*** Opening of Exercise materials ***

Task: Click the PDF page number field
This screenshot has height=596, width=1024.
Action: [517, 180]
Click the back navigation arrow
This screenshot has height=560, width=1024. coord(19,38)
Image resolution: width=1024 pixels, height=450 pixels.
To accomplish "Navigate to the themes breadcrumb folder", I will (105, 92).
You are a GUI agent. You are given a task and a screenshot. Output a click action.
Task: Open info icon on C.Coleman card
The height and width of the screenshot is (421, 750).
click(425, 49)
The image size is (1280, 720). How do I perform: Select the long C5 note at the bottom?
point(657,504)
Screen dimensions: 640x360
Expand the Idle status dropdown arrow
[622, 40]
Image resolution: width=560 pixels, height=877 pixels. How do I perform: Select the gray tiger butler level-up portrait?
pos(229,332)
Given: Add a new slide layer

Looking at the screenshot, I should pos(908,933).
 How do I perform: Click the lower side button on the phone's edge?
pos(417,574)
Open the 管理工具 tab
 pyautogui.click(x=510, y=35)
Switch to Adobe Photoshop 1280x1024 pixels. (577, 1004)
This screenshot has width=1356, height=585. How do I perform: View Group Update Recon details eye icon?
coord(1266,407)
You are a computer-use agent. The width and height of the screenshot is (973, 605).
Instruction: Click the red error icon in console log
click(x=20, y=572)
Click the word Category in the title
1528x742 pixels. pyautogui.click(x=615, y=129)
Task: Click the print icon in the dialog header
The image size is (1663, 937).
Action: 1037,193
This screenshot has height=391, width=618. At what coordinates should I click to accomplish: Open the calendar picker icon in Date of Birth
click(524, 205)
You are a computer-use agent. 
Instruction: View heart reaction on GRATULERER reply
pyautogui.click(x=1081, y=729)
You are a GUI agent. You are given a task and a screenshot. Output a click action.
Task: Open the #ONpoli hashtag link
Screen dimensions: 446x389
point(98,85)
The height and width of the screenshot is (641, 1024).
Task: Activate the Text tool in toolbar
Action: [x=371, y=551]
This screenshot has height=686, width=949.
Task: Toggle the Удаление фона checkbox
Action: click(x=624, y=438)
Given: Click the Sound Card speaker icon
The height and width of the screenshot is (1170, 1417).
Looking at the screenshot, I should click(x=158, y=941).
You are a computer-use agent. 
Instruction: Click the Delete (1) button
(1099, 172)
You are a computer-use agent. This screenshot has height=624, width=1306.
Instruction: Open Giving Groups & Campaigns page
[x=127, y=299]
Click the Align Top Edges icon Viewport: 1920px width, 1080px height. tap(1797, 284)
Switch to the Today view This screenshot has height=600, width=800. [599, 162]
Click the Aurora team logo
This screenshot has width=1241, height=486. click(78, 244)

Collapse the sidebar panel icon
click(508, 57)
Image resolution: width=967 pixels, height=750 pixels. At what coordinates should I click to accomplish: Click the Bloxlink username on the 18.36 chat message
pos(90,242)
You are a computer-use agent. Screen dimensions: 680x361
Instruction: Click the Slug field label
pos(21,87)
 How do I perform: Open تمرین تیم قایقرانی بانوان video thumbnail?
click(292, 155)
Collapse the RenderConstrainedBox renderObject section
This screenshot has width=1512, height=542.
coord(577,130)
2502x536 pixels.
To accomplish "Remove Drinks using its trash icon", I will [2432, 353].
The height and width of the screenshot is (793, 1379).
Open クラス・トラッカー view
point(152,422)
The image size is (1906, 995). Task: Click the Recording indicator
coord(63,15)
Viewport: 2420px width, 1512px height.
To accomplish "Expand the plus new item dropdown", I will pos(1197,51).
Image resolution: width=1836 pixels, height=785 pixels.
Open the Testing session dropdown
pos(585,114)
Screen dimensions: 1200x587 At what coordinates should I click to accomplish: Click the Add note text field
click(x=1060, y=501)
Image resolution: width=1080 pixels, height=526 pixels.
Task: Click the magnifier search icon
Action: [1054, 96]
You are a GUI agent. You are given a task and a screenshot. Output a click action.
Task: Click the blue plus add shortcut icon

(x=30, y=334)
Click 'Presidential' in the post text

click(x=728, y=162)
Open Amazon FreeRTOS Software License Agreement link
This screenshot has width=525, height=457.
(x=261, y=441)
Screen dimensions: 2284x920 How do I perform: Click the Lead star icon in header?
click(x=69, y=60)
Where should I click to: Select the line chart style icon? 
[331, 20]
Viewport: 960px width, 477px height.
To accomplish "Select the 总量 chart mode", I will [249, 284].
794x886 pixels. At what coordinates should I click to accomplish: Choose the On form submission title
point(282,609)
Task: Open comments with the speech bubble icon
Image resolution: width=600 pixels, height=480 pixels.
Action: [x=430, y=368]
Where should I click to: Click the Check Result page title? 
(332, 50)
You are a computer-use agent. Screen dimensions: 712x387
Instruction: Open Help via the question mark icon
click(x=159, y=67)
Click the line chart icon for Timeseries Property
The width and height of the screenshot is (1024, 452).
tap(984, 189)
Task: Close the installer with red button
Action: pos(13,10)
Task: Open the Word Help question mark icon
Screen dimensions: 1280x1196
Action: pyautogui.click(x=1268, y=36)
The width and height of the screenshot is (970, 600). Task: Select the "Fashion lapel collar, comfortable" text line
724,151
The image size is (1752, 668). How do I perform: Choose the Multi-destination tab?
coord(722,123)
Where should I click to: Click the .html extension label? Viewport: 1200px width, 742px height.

*** Close of Exercise materials ***

Your assignment.
Search the entries above for "will". Return every line that has it.

Your solution.
To accomplish "Navigate to the themes breadcrumb folder", I will (105, 92).
To accomplish "Remove Drinks using its trash icon", I will [2432, 353].
To accomplish "Expand the plus new item dropdown", I will pos(1197,51).
To accomplish "Select the 总量 chart mode", I will [249, 284].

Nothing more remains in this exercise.